Göç İdaresi’nin geri gönderme merkezlerindeki uygulamaları, aileleri birbirinden ayıran zulüm politikası bitmek bilmiyor.
Göç İdaresi’nin Zulüm Düzeni
Türkiye’de Göç İdaresi tarafından yürütülen uygulamalar, mültecilerin ve göçmenlerin temel haklarını hiçe sayarak bir zulüm düzenine dönüşmüş durumda. Geri Gönderme Merkezleri'nde tutulan kişilerin akıbetleri belirsiz bırakılırken, aileleri ve avukatları dahi bu insanlara ulaşamıyor.
Özellikle aktif savaş bölgelerinden kaçan Filistinliler, insanî ikamet izni hakları olmasına rağmen metro çıkışlarında veya cami bahçelerinde yakalanıp merkezlere gönderiliyor. Ailelerini savaşta kaybeden bu insanların durumunu, ne yasalar ne de vicdan dikkate alıyor.
Benzer şekilde, Suriyeli, Özbek, Uygur ve Kafkasyalı göçmenler de baskılar ve tehditlerle karşılaşıyor. Hak tanımaz eyyamcı kadronun elinde bulunan Göç İdaresi, özellikle ailelere yönelik ırkçı bir ayrım gözetiyor.
Hukukun Üzerinde Görülen Bir İdare
Göç İdaresi’nin en dikkat çekici zulmü, mahkeme kararlarını dahi hiçe sayması. Hukuk mücadeleleri sonucunda alınan kararlar Göç İdaresi tarafından uygulanmıyor, mağdurların yaşamları ve aile bağları yok sayılıyor.
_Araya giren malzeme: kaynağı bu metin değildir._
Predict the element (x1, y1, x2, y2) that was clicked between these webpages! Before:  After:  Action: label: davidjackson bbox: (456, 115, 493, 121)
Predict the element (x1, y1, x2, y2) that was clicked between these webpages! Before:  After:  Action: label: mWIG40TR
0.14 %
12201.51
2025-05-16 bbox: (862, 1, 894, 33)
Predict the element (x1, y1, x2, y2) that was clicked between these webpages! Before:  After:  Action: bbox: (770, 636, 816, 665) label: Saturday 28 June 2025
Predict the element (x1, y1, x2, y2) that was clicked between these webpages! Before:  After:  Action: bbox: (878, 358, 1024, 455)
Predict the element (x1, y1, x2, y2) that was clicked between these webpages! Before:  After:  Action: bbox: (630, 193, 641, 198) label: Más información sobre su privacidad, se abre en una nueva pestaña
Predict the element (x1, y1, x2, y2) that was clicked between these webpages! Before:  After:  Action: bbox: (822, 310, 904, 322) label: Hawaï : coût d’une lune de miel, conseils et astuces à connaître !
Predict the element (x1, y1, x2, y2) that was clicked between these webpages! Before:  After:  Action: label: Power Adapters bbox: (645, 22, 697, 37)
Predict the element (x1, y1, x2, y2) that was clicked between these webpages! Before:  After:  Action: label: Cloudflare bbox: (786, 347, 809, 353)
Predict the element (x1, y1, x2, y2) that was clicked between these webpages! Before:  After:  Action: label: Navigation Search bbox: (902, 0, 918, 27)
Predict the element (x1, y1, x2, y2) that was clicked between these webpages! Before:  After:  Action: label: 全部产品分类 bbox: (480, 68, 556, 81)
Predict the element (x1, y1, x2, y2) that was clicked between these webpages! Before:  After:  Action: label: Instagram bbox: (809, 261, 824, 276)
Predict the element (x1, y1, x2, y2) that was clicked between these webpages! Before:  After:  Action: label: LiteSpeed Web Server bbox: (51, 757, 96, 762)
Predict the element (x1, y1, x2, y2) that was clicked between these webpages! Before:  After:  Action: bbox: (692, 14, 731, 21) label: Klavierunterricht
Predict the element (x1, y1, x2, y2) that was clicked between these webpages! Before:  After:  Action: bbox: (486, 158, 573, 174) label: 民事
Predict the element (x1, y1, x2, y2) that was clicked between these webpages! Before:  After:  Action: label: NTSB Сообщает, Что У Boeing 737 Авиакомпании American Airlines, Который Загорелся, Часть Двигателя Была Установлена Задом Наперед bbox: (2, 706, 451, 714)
Bu süreçlerde geri gönderilen insanların çoğu, geldikleri ülkelerde can güvenliği tehlikesiyle yüzleşiyor.
Zulüm Aracına Dönüşen Merkezler
Türkiye'nin birçok bölgesindeki Geri Gönderme Merkezleri'nin koşulları ise içler acısı. İnsanlık dışı muameleler, tehditler ve alaycı yaklaşımlar, göçmenlerin hem fizikî hem de psikolojik olarak yıpratılmasına sebep oluyor.
Yetkililerden Açıklama Bekleniyor
Göç İdaresi’nin, insan haklarını ihlal eden uygulamalarına ve aile birliğini bozan bu tutumlarına son verilmesi gerekiyor. Mülteci ve göçmenlere yönelik bu zulüm düzeninin bir an önce sona erdirilmesi, uluslararası hukuka uyulması gerekiyor.
İki aile daha perişan oldu
Bu durum, hem Suriyeli bir anne olan Fatim el Musa'nın hem de Özbek göçmen Ilhom Boychayev'in başına gelen hadiselerde açıkça görülüyor.
Aileler birbirinden koparıldı! Çocuklar hem annesiz hem babasız kaldı
Fatim el Musa, Halep’ten kaçarak yasal yollarla Türkiye’ye sığınmış, geçici koruma kapsamında oturma izni almıştı. Ancak ekim ayında gözaltına alınıp serbest bırakılmasına rağmen Göç İdaresi tarafından Çatalca Geri Gönderme Merkezi'ne sevk edildi ve bir buçuk aylık idari gözetim sonrası alakası olmayan bir ithamla sınır dışı edildi. Beş çocuğu Türkiye’de kimsesiz kalan Fatim el Musa’nın eşi de bu süreçte üzüntüden kalp krizi geçirerek hayatını kaybetti. Çocuklar hem annesiz hem babasız kalırken, annenin zorla geri dönüş formu imzalatılarak sınır dışı edilmesi hukuka aykırı bulundu.
Tek suçu medresede hocalık yapmak
Benzer şekilde Özbek göçmen Ilhom Boychayev, dini ve siyasi baskılar nedeniyle 17 yaşında Türkiye’ye sığınmış ve burada bir hayat kurmuştu. Ancak son dönemde Türkiye ile Özbekistan arasındaki ilişkilerin iyileşmesiyle, Özbek göçmenlere yönelik baskılar arttı.
Boychayev, kimlik kontrolü sırasında tutuklanarak Çatalca Geri Gönderme Merkezi'ne alındı. Geri gönderilmesi durumunda hayatının tehlikeye gireceği açıkça ifade edilmesine rağmen ailesiyle birlikte çaresiz bir bekleyiş içinde. Eşi, Göç İdaresi’nde karşılaştıkları kötü muamele ve alaycı tutumların onları nasıl yıprattığını dile getirdi.
Bir zulüm aracına dönüştü
Her iki hikaye de Göç İdaresi’nin uygulamalarının aileleri nasıl parçaladığını ve insan hayatını nasıl hiçe saydığını gösteriyor.
Geri Gönderme Merkezleri’nin bir zulüm aracına dönüşmesi kabul . Bu uygulamalara derhal son verilmeli ve insan haklarına uygun politikalar benimsenmelidir.